The simulator is ready and running first simulations of my CPU, proving for the first time that the envisioned mesh of wires and chips may actually work. Writing the simulator was not easy, but I think it was a great exercise. Not using Verilog for this purpose was not a bad idea at all.
The CPU simulator is a custom C++ application, with slightly above 100kB of source code now. It models the design down to the level of a single logic gate and wire, taking into account timing (device propagation delays, to be more specific). It is based on a very simple recursive principle. Whenever a signal is driven to a wire, all devices whose inputs are tied to this wire are notified to do their job (but synchronous devices are only notified on clock edges). The devices’ job is to perform some logic and assert their outputs with a propagation delay. As there are some wires tied to these outputs, signals are driven to them, and are propagated down the path. The cycle starts with a clock tick on a clock wire, and finishes when there are no more devices to be notified (no new values are asserted to any of the wires). You may be thinking now that this must be awfully slow, and you are right. It takes about 1 real-time second to compute a single machine clock cycle in most complex cases, but at least it works. At some point I may decide to replace gate-level descriptions with their higher order representations (e.g. the behavior of a whole control module, or at least its major components could be reflected by a behavioral description, while still exposing the some “pins” to the rest of the machine). This will certainly speed up the simulation, yet at the expense of model fidelity.

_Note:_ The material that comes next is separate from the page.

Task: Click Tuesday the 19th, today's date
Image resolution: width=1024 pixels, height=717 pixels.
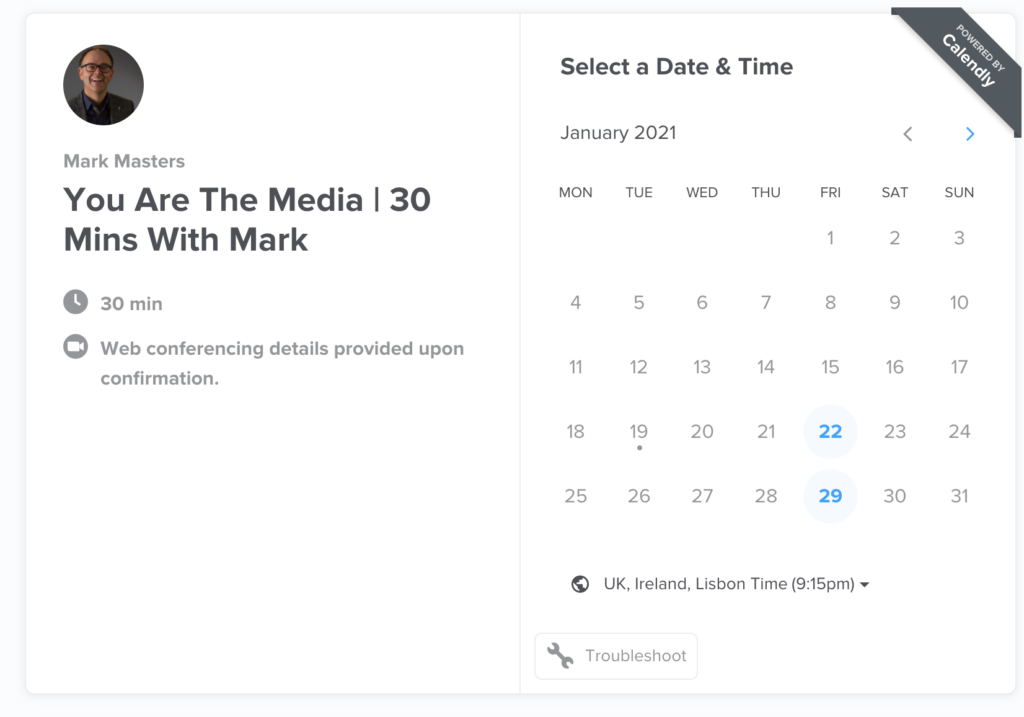Action: click(639, 432)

Constructing the simulator, at first I developed a class framework for three-state logic, synchronous and asynchronous logic devices and wires. My mistake (resulting from laziness, as I cannot find any other explanation at this moment) was not to implement busses similar to those in Verilog (collections of wires) which later forced me to provide lengthy lists of wires as arguments. Maybe I will correct my mistake one day, maybe not. The framework provides a logic probe class, which allows me to tap into a wire or multiple wires in the machine description and display signal values at arbitrary simulation times for debugging purpose.
Having completed the framework, I implemented a couple dozen specific 74-series TTL devices (selected gates, encoders, decoders, multiplexers, the ALU), memories (SRAM, EPROMS) and other devices (power source providing me with wires of VCC and GND for hardwiring, the oscillator and reset signal generator).

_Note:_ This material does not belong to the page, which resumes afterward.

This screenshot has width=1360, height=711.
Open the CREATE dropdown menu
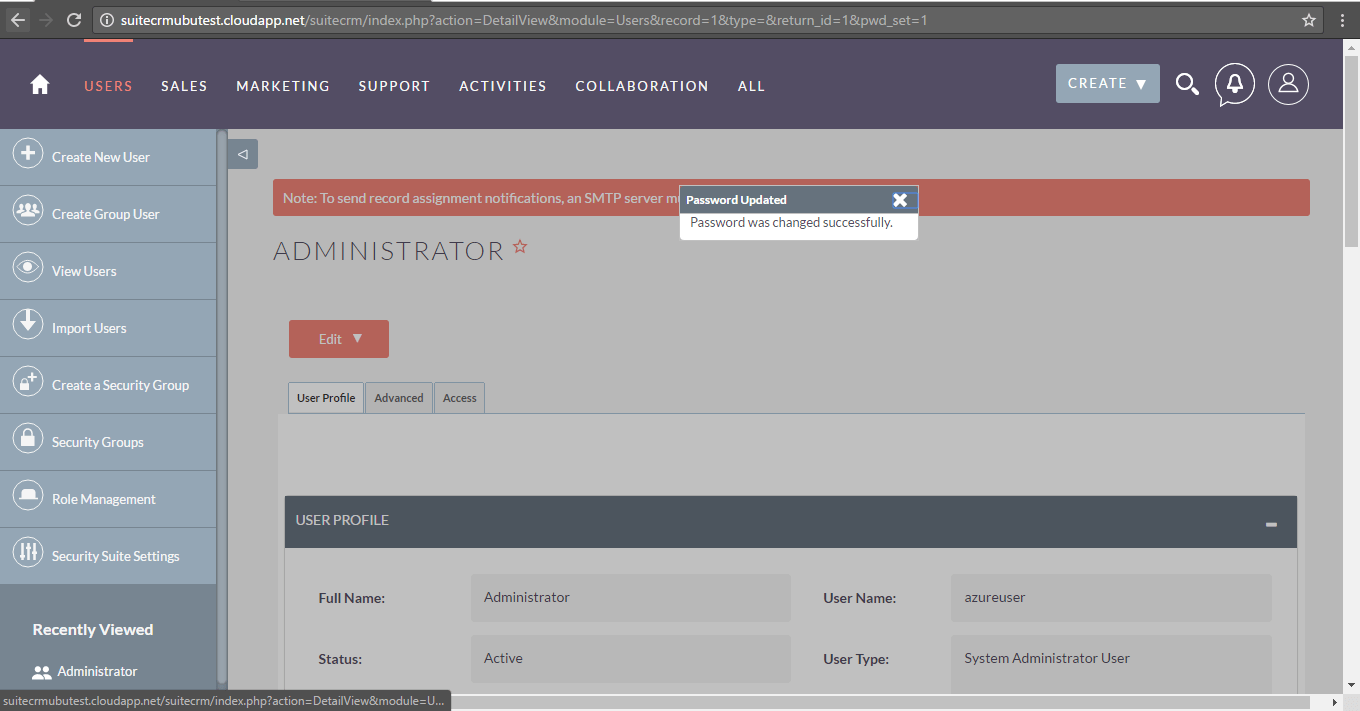pos(1107,84)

Finally, I took the devices, the framework and modeled the machine down to the lowest component detail. This was the hard part. I was constantly finding bugs in the framework, in specific devices code, and in the model. There were (and I am pretty sure there still are) bugs in the microcode. It took some tough debugging until I finally obtained a first simple computation. Fortunately, apart from some minor issues, I haven’t encountered any serious conceptual flaws in the overall design.

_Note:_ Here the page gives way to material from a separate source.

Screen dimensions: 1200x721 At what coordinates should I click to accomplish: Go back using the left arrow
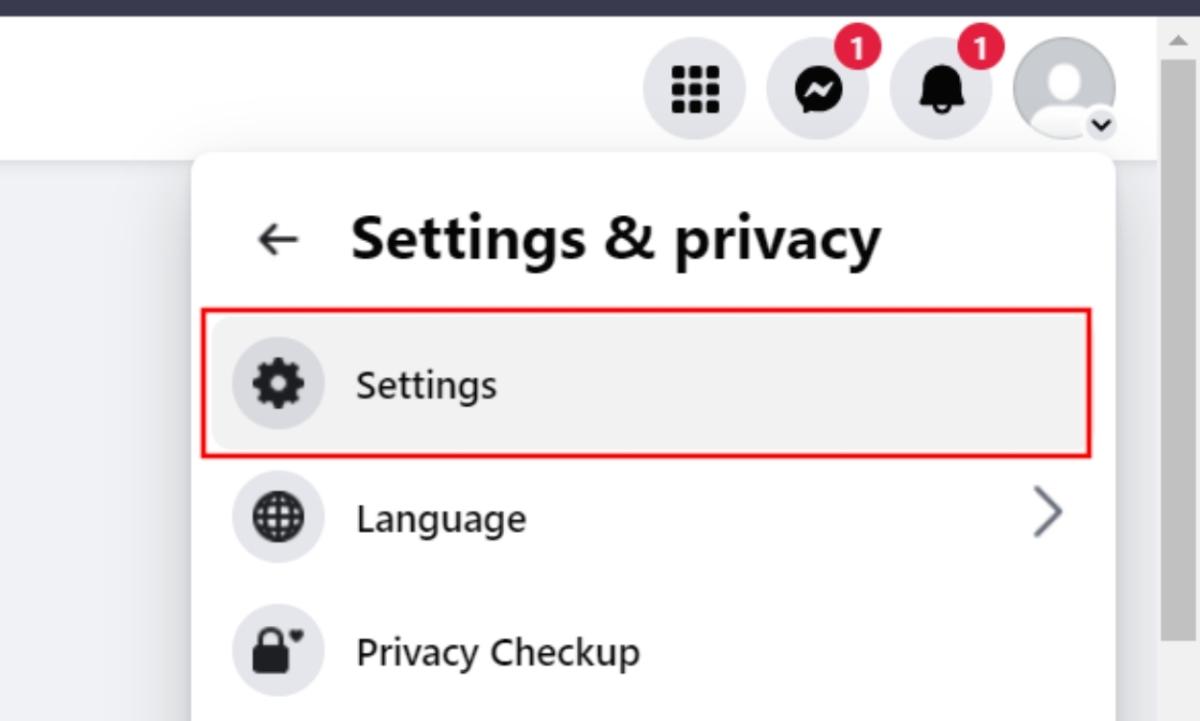(276, 238)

The most obvious conclusion of initial simulation is that the machine actually has a chance to work when built. I am pretty sure that the control subsystem works, registers, ALU and data paths all seem to be all right at this point. I also used the simulator’s timing information to measure timing critical path which is about 600ns with worst case propagation delay assumptions for the slowest 74LS devices. With this result, theoretically I should be able to run the machine at ~1.6MHz. By using some 74F-type chips on the critical path I hope to manage to do 2MHz or faster, which is what I had expected.
To prove that I am not making things up, below is my first simulation example. A simple program will compute an integer sum of 1+2+…+5. We are expecting a result of decimal 15, or 0x0F in hex. First, the source code, along with hand assembled binary:
ld x, 1 // 2b 01 xor y, y // b0 loop: mov a, x // 02 add a, x // 6f mov y, a // 08 add x, 1 // c1 01 mov a, x // 02 cmp a, 5 // c5 05 jle loop // d7 ff f5 halt // 01
The simulator outputs debug information after each clock cycle, for each active logic probe, values of all machine registers, and status flags. Here is a screenshot of the simulation’s final cycles, before the machine comes to a halt (opcode 01) in cycle #73. The value in register Y clearly indicates a correct result of summation, which is hexadecimal 0x000F.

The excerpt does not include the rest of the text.